Supplied information:

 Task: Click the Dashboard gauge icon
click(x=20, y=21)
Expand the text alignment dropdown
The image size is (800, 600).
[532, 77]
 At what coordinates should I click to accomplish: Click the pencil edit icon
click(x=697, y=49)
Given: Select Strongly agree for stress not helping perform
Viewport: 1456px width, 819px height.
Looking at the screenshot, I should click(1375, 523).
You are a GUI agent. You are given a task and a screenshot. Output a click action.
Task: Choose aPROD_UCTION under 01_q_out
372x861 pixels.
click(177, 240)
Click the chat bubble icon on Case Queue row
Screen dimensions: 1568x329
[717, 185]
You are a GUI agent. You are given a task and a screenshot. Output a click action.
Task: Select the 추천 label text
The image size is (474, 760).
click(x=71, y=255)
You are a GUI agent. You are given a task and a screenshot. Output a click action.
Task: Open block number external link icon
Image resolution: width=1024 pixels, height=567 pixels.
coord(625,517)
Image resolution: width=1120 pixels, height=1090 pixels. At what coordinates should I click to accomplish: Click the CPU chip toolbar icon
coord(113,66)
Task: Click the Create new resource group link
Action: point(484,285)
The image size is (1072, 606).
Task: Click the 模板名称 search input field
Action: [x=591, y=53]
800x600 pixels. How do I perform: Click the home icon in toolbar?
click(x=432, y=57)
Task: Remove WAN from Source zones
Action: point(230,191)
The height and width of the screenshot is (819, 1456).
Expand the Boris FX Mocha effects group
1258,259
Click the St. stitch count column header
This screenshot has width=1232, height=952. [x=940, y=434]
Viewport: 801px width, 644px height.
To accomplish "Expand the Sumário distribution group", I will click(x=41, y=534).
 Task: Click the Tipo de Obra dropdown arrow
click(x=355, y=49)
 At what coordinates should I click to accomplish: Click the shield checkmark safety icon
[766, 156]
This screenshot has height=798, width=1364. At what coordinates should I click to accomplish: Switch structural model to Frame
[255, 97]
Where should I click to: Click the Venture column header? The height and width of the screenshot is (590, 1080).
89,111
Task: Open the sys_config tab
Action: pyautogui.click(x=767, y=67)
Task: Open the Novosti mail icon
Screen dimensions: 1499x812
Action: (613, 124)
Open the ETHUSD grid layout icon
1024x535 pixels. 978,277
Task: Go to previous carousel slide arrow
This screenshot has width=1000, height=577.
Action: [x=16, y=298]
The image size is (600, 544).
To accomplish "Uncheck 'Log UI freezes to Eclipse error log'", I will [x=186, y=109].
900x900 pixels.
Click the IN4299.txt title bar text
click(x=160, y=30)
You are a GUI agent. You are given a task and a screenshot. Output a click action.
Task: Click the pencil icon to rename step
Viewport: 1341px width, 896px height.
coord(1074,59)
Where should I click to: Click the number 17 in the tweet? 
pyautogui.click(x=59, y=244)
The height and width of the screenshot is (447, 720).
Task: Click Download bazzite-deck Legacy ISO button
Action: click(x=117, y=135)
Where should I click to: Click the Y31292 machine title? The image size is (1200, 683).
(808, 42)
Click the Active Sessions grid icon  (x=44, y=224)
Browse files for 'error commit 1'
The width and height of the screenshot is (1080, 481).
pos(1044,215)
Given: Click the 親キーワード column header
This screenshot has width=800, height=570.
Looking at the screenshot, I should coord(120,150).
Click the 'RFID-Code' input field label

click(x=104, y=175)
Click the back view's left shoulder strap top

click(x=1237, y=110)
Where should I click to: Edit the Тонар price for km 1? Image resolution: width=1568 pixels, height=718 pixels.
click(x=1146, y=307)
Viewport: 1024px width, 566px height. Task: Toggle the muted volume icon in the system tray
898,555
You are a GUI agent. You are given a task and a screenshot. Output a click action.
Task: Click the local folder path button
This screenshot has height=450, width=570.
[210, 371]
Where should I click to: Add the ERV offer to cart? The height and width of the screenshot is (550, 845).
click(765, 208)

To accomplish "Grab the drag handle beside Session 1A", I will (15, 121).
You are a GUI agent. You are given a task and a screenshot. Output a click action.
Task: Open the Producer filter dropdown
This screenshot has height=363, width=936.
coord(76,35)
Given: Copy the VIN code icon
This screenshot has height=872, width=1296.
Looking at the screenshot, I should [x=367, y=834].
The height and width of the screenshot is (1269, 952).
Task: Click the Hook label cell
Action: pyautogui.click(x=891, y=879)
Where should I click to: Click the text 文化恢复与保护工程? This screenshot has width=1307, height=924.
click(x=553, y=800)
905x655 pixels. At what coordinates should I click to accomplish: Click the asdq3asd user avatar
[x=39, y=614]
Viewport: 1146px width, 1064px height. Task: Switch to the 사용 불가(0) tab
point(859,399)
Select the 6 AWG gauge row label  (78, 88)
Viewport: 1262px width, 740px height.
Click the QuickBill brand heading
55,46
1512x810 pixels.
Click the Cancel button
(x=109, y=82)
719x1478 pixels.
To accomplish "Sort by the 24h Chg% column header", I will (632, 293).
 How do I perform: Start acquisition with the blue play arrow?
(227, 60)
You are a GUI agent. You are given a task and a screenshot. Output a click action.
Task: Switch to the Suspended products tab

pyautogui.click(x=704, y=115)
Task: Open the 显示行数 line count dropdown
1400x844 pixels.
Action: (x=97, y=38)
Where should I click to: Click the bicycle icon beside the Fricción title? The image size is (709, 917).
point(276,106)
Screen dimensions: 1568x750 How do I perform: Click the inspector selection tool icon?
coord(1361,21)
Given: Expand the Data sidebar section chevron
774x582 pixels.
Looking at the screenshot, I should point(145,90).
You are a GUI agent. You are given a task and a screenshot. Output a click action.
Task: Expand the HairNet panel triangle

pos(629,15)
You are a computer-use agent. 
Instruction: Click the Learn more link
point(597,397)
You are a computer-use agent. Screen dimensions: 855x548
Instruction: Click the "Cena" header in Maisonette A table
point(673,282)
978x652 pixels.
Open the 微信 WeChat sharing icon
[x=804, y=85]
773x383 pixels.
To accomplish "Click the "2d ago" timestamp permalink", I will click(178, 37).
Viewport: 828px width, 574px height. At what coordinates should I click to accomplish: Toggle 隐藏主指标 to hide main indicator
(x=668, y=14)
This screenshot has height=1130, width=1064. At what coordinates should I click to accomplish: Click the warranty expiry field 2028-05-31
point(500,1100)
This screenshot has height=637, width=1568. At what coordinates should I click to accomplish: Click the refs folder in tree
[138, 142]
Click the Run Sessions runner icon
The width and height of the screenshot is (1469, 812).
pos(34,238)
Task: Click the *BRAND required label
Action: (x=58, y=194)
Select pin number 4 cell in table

Exercise requirements:
Which lines in the listing have the string "will"? Pick them out and copy them.

Exercise result:
To accomplish "Expand the Sumário distribution group", I will click(x=41, y=534).
To accomplish "Uncheck 'Log UI freezes to Eclipse error log'", I will [x=186, y=109].
To accomplish "Grab the drag handle beside Session 1A", I will (15, 121).
To accomplish "Sort by the 24h Chg% column header", I will (632, 293).
To accomplish "Click the "2d ago" timestamp permalink", I will click(178, 37).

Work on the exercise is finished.